▶ [Stated exercise 1]
Rewrite the entries, everything from the line containing "This screenshot has height=808, width=1387." down to the line containing "[x=781, y=116]", with "question mark" replaced by "question-mark" and nothing else changed.

═══ Extract to read ═══

Early Help Coordinators are highly experienced practitioners, their role is to provide support and guidance with any aspect of Early Help. There are two Early Help Coordinators in each of the four locality areas, another within each Your Family Locality Triage; and two within Doncaster Multi-Agency Safeguarding Hub (MASH).
- Case advice
- Thresholds case mapping and step up support
- Case management, case recording and time frames
- Case audits
- Training delivery
- Duty line and email
- Screening within MASH and Your Family Locality Triage
We provide lots of training to help practitioners understand what Early Help is, their roles and responsibilities; how to provide effective Early Help. Training is booked via BuyDoncaster: https://buy.doncaster.gov.uk/Training
- Early Help in Doncaster -an introduction
Our two hour foundation course that focuses on what Early Help means and everyone’s roles and responsibilities in identifying when a child and their family would benefit from this. Learners develop skills in talking to families about early help and knowledge about referral pathways. Information about Doncaster Continuum of Need and DSCP Multi Agency Thresholds is also shared. This course is for anyone new to early help Doncaster or working with children and their families.
- Being a Lead Practitioner and Working with Families
Our essential full day course for anyone undertaking the Lead Practitioner role in Doncaster. Learners development skills in working with families; how to undertake early help assessments and plans using the Early help Outcomes Framework; explores useful theories, models and approaches; and how to keep good quality records within Mosaic integrated case recording system. The course develops skills, knowledge and confidence to undertake Early help with families and the support available from the Early help Coordinator team.
- Good Quality Assessments
This two hour course is suitable for anyone already undertaking the Lead Practitioner role who would benefit from updating their assessment training but don’t need to complete the full day ‘Being a Lead Practitioner and Working with Families’ course. This courses focuses on how to undertake a good quality early Help assessment at levels 2 and 3 of the Continuum of Need and how to record this work within Mosaic, the integrated course file recording system.

═══ Source material ═══

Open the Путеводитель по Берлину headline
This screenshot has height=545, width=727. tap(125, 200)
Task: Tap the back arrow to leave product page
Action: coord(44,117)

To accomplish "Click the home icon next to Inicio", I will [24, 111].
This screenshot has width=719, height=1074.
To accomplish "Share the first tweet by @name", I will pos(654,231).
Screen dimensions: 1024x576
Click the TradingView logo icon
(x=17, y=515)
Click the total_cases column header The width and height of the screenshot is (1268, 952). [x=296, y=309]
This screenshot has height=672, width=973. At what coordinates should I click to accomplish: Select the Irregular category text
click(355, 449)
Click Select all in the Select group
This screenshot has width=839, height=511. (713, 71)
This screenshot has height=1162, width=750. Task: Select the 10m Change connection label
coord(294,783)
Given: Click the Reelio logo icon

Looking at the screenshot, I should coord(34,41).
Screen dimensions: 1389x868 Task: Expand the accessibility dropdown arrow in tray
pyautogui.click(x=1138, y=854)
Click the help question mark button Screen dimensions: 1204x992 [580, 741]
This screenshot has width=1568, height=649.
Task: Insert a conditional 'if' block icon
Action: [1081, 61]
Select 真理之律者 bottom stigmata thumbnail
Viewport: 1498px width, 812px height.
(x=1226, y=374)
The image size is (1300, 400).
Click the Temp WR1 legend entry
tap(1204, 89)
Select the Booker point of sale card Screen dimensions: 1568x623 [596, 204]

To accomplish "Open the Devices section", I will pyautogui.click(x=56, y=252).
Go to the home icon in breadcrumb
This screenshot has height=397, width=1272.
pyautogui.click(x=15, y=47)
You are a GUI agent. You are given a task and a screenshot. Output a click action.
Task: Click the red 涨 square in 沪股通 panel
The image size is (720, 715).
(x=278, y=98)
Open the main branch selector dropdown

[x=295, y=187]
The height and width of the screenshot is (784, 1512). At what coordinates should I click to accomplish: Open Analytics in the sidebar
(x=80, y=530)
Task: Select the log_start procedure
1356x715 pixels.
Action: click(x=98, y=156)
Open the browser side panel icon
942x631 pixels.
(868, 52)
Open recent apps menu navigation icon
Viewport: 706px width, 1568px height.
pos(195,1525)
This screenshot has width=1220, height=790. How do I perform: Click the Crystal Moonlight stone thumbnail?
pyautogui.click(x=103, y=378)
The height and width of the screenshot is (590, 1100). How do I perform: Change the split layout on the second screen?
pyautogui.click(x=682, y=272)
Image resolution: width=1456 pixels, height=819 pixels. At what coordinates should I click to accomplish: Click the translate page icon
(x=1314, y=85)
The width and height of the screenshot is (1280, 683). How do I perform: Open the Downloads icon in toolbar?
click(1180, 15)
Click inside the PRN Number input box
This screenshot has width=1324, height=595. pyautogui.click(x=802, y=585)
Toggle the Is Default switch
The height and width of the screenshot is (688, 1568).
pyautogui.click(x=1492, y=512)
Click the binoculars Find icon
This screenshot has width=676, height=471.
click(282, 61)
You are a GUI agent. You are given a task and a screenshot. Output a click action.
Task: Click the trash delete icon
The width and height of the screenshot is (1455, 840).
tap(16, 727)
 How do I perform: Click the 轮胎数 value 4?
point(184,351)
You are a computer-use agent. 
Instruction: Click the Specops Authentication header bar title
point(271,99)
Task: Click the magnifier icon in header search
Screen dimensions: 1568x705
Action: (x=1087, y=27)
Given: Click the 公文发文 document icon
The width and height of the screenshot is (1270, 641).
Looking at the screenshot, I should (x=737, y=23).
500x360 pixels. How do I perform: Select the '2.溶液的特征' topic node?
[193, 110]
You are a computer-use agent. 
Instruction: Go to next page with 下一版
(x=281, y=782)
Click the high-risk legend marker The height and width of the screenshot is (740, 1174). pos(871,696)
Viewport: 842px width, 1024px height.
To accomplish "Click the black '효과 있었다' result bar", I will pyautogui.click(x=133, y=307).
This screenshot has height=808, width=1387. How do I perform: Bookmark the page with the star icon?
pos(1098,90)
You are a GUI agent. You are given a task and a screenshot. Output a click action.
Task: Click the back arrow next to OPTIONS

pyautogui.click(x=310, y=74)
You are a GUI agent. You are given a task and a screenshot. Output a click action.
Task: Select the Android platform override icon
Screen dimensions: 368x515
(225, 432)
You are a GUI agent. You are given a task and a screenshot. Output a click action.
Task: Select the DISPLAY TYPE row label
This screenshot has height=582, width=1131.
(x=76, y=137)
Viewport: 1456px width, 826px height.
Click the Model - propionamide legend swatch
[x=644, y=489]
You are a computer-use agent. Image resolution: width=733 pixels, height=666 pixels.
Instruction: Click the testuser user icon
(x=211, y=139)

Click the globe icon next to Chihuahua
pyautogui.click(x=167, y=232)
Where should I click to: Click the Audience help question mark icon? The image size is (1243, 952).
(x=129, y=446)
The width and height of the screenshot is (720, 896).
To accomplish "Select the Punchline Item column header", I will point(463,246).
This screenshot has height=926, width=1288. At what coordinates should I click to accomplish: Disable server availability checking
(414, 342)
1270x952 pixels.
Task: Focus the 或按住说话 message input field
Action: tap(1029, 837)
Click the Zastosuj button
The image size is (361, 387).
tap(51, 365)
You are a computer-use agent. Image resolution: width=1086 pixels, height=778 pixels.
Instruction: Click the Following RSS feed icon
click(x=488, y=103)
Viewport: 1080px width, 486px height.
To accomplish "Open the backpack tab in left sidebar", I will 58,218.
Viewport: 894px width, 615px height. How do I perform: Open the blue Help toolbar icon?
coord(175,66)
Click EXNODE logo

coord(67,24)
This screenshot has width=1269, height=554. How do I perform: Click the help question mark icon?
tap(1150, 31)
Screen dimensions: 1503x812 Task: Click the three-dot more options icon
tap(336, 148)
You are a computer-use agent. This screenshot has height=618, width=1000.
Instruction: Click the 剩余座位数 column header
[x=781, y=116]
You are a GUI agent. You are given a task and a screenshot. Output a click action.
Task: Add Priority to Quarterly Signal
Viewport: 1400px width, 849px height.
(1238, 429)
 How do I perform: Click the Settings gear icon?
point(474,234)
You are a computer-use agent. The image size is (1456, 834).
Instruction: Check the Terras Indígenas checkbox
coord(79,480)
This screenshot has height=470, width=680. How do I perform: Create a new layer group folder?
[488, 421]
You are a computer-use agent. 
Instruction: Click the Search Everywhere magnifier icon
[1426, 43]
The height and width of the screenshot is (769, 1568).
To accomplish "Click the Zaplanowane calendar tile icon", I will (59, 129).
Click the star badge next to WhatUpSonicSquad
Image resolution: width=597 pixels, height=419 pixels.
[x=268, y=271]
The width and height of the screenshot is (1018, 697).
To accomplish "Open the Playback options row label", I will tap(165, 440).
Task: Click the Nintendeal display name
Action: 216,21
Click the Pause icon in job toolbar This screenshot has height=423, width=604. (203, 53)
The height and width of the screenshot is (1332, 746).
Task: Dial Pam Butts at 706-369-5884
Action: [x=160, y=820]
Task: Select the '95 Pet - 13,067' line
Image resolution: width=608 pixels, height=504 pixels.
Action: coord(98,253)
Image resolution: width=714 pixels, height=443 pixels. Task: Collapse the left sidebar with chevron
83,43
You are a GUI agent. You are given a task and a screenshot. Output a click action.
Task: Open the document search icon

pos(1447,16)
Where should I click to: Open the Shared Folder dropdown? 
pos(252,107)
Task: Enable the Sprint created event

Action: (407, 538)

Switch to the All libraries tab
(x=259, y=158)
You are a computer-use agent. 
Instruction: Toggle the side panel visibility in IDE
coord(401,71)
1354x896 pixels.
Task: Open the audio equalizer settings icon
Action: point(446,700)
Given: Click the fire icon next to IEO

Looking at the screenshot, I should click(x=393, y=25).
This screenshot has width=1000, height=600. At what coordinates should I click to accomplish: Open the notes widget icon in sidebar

═══

▶ [Stated exercise 2]
Duplicate, word for word, everything in the Early Help text from "- Good Quality" down to "file recording system.".

▶ [Final result 1]
This screenshot has height=808, width=1387. How do I perform: Bookmark the page with the star icon?
pos(1098,90)
You are a GUI agent. You are given a task and a screenshot. Output a click action.
Task: Click the back arrow next to OPTIONS

pyautogui.click(x=310, y=74)
You are a GUI agent. You are given a task and a screenshot. Output a click action.
Task: Select the Android platform override icon
Screen dimensions: 368x515
(225, 432)
You are a GUI agent. You are given a task and a screenshot. Output a click action.
Task: Select the DISPLAY TYPE row label
This screenshot has height=582, width=1131.
(x=76, y=137)
Viewport: 1456px width, 826px height.
Click the Model - propionamide legend swatch
[x=644, y=489]
You are a computer-use agent. Image resolution: width=733 pixels, height=666 pixels.
Instruction: Click the testuser user icon
(x=211, y=139)

Click the globe icon next to Chihuahua
pyautogui.click(x=167, y=232)
Where should I click to: Click the Audience help question-mark icon? The image size is (1243, 952).
(x=129, y=446)
The width and height of the screenshot is (720, 896).
To accomplish "Select the Punchline Item column header", I will point(463,246).
This screenshot has height=926, width=1288. At what coordinates should I click to accomplish: Disable server availability checking
(414, 342)
1270x952 pixels.
Task: Focus the 或按住说话 message input field
Action: tap(1029, 837)
Click the Zastosuj button
The image size is (361, 387).
tap(51, 365)
You are a computer-use agent. Image resolution: width=1086 pixels, height=778 pixels.
Instruction: Click the Following RSS feed icon
click(x=488, y=103)
Viewport: 1080px width, 486px height.
To accomplish "Open the backpack tab in left sidebar", I will 58,218.
Viewport: 894px width, 615px height. How do I perform: Open the blue Help toolbar icon?
coord(175,66)
Click EXNODE logo

coord(67,24)
This screenshot has width=1269, height=554. How do I perform: Click the help question-mark icon?
tap(1150, 31)
Screen dimensions: 1503x812 Task: Click the three-dot more options icon
tap(336, 148)
You are a computer-use agent. This screenshot has height=618, width=1000.
Instruction: Click the 剩余座位数 column header
[x=781, y=116]

▶ [Final result 2]
- Good Quality Assessments
This two hour course is suitable for anyone already undertaking the Lead Practitioner role who would benefit from updating their assessment training but don’t need to complete the full day ‘Being a Lead Practitioner and Working with Families’ course. This courses focuses on how to undertake a good quality early Help assessment at levels 2 and 3 of the Continuum of Need and how to record this work within Mosaic, the integrated course file recording system.